Am Text kann es ja wohl kaum liegen. 
Es liegt also wahrscheinloich an der Stelle wo du den Dialog aufrufst.
Kann es ein, daß der Dialog sich hinter einem anderen Frame verbirgt? ..


----------



## Felix (26. Feb 2006)

ne, der dialog ist ja da, aber der Text erscheint nicht...

daran dass ich ihn zum 2. mal aufrufe liegt es auch nciht, denn wenn ich das 1. mal weglassen erscheint der Text auch nicht. Wenn ich den Text in ein JTextField einfüge erscheint beim ersten mal der Text mit dem JTextField, beim 2. mal erscheint der JTextField nicht im Dialog...

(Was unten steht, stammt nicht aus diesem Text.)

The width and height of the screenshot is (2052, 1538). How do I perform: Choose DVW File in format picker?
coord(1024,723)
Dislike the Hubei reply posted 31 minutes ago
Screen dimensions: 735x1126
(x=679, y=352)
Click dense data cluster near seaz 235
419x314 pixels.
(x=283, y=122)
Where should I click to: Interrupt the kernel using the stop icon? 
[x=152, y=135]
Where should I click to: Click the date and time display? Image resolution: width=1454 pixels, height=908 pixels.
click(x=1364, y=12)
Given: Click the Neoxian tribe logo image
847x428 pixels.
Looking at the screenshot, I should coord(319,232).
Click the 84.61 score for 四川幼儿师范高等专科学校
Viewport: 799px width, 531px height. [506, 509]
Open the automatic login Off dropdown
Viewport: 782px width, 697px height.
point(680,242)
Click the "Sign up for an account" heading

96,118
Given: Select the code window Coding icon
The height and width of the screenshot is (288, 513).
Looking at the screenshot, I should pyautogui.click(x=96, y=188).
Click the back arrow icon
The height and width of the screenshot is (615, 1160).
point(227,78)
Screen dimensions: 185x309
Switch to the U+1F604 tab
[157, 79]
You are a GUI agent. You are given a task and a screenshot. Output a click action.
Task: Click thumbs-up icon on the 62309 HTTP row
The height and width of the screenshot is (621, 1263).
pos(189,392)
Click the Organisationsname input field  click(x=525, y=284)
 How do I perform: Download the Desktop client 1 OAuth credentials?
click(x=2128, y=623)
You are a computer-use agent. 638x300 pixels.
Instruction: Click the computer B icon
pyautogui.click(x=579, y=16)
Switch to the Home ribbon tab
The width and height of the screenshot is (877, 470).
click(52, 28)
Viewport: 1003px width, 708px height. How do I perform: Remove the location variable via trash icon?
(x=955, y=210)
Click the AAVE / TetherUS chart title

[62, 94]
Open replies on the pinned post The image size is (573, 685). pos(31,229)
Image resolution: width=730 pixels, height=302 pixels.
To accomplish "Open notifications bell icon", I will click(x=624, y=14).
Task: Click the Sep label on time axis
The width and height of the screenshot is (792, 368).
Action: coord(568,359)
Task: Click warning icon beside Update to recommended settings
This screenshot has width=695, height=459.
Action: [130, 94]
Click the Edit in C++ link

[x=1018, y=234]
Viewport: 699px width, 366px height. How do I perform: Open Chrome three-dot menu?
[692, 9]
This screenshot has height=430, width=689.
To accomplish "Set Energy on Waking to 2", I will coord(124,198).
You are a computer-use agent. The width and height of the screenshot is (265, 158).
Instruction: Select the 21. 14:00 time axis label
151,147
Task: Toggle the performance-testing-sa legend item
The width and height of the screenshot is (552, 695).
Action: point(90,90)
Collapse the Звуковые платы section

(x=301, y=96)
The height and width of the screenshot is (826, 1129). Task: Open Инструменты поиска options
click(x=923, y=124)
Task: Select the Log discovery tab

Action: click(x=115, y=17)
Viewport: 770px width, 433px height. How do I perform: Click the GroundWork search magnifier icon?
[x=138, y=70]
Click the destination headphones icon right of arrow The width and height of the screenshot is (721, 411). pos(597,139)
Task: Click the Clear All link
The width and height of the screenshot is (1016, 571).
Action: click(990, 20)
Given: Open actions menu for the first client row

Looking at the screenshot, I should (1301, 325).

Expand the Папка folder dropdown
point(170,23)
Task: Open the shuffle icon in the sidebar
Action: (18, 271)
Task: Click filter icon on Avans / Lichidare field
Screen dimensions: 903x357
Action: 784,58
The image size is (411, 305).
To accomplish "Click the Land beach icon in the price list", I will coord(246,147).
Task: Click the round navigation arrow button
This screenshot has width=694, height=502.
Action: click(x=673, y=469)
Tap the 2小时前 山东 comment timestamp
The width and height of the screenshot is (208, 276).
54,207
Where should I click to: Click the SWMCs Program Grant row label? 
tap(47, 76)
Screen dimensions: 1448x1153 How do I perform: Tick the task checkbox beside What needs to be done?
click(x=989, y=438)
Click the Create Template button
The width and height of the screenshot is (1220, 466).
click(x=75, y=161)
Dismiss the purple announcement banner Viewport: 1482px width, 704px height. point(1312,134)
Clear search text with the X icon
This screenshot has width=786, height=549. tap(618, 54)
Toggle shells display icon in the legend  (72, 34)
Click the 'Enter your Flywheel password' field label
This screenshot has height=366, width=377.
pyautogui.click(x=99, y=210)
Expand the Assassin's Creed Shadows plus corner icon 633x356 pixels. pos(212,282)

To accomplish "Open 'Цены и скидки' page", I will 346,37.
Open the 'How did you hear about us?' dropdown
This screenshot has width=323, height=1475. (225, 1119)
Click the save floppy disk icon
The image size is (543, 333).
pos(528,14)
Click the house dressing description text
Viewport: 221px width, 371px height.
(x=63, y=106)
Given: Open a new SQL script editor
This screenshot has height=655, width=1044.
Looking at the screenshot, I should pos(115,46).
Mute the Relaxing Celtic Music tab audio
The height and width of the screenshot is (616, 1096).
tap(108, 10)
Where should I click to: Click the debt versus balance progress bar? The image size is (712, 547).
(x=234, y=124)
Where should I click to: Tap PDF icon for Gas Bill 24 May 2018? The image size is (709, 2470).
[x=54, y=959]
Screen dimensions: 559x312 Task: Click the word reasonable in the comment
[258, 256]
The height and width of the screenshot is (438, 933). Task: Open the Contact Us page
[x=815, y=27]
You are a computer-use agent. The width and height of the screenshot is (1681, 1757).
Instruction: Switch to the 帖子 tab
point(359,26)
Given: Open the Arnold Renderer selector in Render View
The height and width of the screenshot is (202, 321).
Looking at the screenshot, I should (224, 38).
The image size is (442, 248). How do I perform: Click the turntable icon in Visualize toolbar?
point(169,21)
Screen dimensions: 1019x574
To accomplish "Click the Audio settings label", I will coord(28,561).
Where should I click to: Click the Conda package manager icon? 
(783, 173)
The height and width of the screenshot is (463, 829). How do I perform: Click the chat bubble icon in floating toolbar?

seltsam... ich denke es liegt an dem Code, der den Dialog aufruft...


----------



## lin (26. Feb 2006)

wo bitte ist da der Unterschied

"Sie werden am System angemeldet..."
"Sie werden von System abgemeldet..."

liegt ja wohl kaum am Text...


----------



## André Uhres (26. Feb 2006)

Wenn du die beiden Aufrufe vertauschst, dann erscheint wahrscheinlich der Text "..abgemeldet.." und der andere nicht. 
Folglich liegt es nicht an dem Code der den Dialog aufruft, sondern daran *wo* du ihn aufrufst..


----------